───── Texto de leitura ─────

No dia 29 de junho, a Radio Globo escreveu uma carta à Comissão Interamericana de Direitos Humanos, sediada na Costa Rica, denunciando o que havia acontecido. “Sentimo-nos muito tristes, decepcionados e com medo por terem nos negado ajuda aqui”, recorda o jornalista Rony Martínez. Ele confessa que estavam vivendo um estado de vulnerabilidade total, em que ninguém iria defendê-los. “Não podíamos chamar a polícia, os órgãos governamentais dos direitos humanos, o Ministério Público e muito menos a Corte Suprema de Justiça e, por isso, fizemos a denúncia.”

No dia 3  de julho, a Comissão concedeu medidas cautelares à Martínez, Lidieth Diaz, David Romero, Frankie Mejia, Alejandro Villatoro  e  à Radio Globo,  em geral, além de Esdras Amado Lopez, do Canal 36 – também fechado pelos militares. “Desde aí, vivemos com essa medida, que, supostamente, obriga o governo a nos dar proteção, mas, na realidade, é teoria. A prática não existe. O governo diz que não tem policiais e não pode nos dar nenhum tipo de proteção”, relata Martínez.

                  

ORIGENS – Rony Martínez tem 27 anos e nasceu em uma aldeia chamada El Porvenir #1, na zona oeste de Honduras, em Danlí, El Paraíso. É uma zona rural montanhosa, com muitos bosques. Lá não há luz elétrica e a água potável só chegou nos anos 90. Ele mudou-se para Tegucigalpa, quando tinha 15 anos, para concluir os estudos e buscar melhores condições de vida. Seus pais ainda moram nessa aldeia, onde cultivam café. A falta de recursos não deu outra opção ao jovem, senão conciliar trabalho e estudos. No começo, trabalhou para alguns chineses com carga e descarga de produtos, e mais tarde, em uma empresa de pinturas arquitetônicas.

“Conseguir trabalho em Honduras é muito difícil. Diversas vezes trabalhei apenas em troca de comida, sem saldo de dinheiro”, comenta Rony Martínez. Atualmente, a situação do desemprego é uma questão delicada em Honduras. O país tem menos de oito milhões de habitantes e, de acordo com o Programa das Nações Unidas para o Desenvolvimento (PNUD), cerca de 1,2 milhão deles estão desempregados, o que corresponde a mais de 15% da população.

O jornalista conta que, uma vez estava sem emprego e não tinha dinheiro para comer. “Apresentei-me à Força Aérea, para ser militar. Não queria isso, mas sabia que lá poderia comer e manter meus estudos. Contudo, não fiquei muito tempo, pois apanhei muito.” Sua mãe, Rosa Gloria Chávez Lobo, que tem 46 anos, lhe disse que não queria que ele fosse militar e que iria trabalhar com o que fosse para ajudá-lo. “Isso me comoveu muito. Então, saí atrás de outro emprego e depois de muita procura, consegui.”

───── Registros armazenados ─────

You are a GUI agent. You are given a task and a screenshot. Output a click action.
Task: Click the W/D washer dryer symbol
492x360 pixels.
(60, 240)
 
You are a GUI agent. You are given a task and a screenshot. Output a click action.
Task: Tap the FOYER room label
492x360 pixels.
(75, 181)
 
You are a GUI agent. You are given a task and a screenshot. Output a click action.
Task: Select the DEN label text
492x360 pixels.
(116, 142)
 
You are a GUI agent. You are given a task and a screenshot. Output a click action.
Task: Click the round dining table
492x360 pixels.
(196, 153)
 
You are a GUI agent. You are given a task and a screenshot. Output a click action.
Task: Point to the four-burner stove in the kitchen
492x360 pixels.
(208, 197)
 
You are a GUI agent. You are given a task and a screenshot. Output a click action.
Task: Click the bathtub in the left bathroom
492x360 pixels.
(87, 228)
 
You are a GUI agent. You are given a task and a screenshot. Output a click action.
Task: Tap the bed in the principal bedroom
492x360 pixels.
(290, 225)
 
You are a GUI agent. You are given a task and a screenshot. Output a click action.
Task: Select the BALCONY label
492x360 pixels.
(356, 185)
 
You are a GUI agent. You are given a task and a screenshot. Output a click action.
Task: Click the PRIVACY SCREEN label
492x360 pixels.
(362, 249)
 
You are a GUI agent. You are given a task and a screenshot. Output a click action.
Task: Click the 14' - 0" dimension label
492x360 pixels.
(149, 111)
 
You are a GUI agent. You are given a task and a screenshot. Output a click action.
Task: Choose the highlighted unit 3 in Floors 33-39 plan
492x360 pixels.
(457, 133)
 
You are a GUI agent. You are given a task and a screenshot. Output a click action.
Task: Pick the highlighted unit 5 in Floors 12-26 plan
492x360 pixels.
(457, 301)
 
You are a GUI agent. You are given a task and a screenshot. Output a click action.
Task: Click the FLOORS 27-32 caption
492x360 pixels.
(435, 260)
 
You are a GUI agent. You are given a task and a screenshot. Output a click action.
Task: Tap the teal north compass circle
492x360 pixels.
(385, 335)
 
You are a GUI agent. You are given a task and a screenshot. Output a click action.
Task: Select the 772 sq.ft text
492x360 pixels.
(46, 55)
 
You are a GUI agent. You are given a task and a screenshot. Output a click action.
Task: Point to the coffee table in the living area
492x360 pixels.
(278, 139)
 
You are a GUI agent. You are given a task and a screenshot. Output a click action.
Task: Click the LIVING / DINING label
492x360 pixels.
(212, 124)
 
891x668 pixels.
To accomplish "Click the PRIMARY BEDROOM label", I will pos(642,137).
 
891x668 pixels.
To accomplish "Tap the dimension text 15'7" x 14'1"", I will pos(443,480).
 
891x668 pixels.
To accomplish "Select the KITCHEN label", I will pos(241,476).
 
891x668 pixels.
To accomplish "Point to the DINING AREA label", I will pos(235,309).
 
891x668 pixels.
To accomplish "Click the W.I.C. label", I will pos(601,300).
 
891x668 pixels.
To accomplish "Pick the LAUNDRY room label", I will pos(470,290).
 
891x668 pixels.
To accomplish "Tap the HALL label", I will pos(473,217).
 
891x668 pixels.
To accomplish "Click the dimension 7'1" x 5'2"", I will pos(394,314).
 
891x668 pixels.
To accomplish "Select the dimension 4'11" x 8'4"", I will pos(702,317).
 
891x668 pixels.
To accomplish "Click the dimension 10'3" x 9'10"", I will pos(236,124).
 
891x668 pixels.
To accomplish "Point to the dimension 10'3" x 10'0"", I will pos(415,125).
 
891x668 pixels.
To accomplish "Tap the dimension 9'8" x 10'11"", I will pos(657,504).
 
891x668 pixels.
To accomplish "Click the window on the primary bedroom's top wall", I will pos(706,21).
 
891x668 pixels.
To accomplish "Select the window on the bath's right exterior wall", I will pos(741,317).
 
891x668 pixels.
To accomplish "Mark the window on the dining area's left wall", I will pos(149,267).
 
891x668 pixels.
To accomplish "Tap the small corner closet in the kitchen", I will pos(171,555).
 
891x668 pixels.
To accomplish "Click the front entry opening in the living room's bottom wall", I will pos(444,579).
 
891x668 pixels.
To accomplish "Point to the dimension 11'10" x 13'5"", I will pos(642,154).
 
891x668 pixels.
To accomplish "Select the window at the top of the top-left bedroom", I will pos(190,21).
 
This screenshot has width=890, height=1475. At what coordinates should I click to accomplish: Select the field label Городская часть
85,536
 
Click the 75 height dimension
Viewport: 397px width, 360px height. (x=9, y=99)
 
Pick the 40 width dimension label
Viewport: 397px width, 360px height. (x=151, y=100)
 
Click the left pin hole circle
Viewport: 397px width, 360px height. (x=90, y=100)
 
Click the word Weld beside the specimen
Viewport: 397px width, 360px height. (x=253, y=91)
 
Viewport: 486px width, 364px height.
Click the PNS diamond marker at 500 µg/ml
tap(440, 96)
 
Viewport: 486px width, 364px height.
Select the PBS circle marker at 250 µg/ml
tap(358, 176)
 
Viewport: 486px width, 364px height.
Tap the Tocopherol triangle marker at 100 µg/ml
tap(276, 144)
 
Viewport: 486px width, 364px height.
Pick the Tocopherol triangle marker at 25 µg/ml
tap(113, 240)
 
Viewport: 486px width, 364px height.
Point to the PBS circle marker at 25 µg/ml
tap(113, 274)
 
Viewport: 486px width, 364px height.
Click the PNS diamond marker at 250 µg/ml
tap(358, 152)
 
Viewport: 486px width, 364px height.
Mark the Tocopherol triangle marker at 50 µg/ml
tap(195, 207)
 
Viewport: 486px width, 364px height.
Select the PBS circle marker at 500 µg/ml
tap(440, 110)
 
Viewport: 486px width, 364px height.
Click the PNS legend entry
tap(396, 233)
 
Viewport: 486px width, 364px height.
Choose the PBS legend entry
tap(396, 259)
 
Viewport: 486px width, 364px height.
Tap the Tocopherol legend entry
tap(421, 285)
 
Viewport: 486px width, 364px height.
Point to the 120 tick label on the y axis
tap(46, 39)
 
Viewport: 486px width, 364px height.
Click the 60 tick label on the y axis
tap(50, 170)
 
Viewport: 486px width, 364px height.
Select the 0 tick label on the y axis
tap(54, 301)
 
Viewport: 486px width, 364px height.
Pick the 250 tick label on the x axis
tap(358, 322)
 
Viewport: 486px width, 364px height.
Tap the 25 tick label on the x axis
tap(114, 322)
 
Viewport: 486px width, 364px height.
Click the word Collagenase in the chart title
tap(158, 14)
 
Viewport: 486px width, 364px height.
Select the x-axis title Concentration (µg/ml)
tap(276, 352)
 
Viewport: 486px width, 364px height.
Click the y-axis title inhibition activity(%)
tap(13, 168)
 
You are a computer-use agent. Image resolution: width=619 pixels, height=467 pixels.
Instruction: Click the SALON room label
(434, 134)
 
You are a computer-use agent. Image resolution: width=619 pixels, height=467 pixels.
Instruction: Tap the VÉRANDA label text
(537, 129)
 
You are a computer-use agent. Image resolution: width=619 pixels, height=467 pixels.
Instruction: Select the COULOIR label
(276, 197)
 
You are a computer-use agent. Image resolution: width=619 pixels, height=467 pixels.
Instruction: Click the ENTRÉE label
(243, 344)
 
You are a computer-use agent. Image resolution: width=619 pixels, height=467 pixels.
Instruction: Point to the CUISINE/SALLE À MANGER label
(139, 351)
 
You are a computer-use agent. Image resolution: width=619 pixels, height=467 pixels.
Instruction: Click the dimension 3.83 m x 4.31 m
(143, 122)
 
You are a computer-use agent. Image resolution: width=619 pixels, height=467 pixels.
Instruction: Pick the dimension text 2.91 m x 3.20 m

─────

O que fazer:
1. Reproduza, sem alterar nada, todo o trecho do texto sobre Rony Martínez que vai de "ORIGENS – Rony" até "de pinturas arquitetônicas.".
2. Responda com base no texto sobre Rony Martínez:
(a) Em que dia a Radio Globo escreveu uma carta à Comissão Interamericana de Direitos Humanos?
(b) Quantos anos tem Rony Martínez?
(c) Com que idade ele se mudou para Tegucigalpa?
3. Liste todas as pessoas que, segundo o texto sobre Rony Martínez, receberam medidas cautelares da Comissão no dia 3 de julho.

Respostas abaixo:
1.
ORIGENS – Rony Martínez tem 27 anos e nasceu em uma aldeia chamada El Porvenir #1, na zona oeste de Honduras, em Danlí, El Paraíso. É uma zona rural montanhosa, com muitos bosques. Lá não há luz elétrica e a água potável só chegou nos anos 90. Ele mudou-se para Tegucigalpa, quando tinha 15 anos, para concluir os estudos e buscar melhores condições de vida. Seus pais ainda moram nessa aldeia, onde cultivam café. A falta de recursos não deu outra opção ao jovem, senão conciliar trabalho e estudos. No começo, trabalhou para alguns chineses com carga e descarga de produtos, e mais tarde, em uma empresa de pinturas arquitetônicas.

2.
(a) No dia 29 de junho.
(b) 27 anos.
(c) Aos 15 anos.

3.
Rony Martínez
Lidieth Diaz
David Romero
Frankie Mejia
Alejandro Villatoro
Esdras Amado Lopez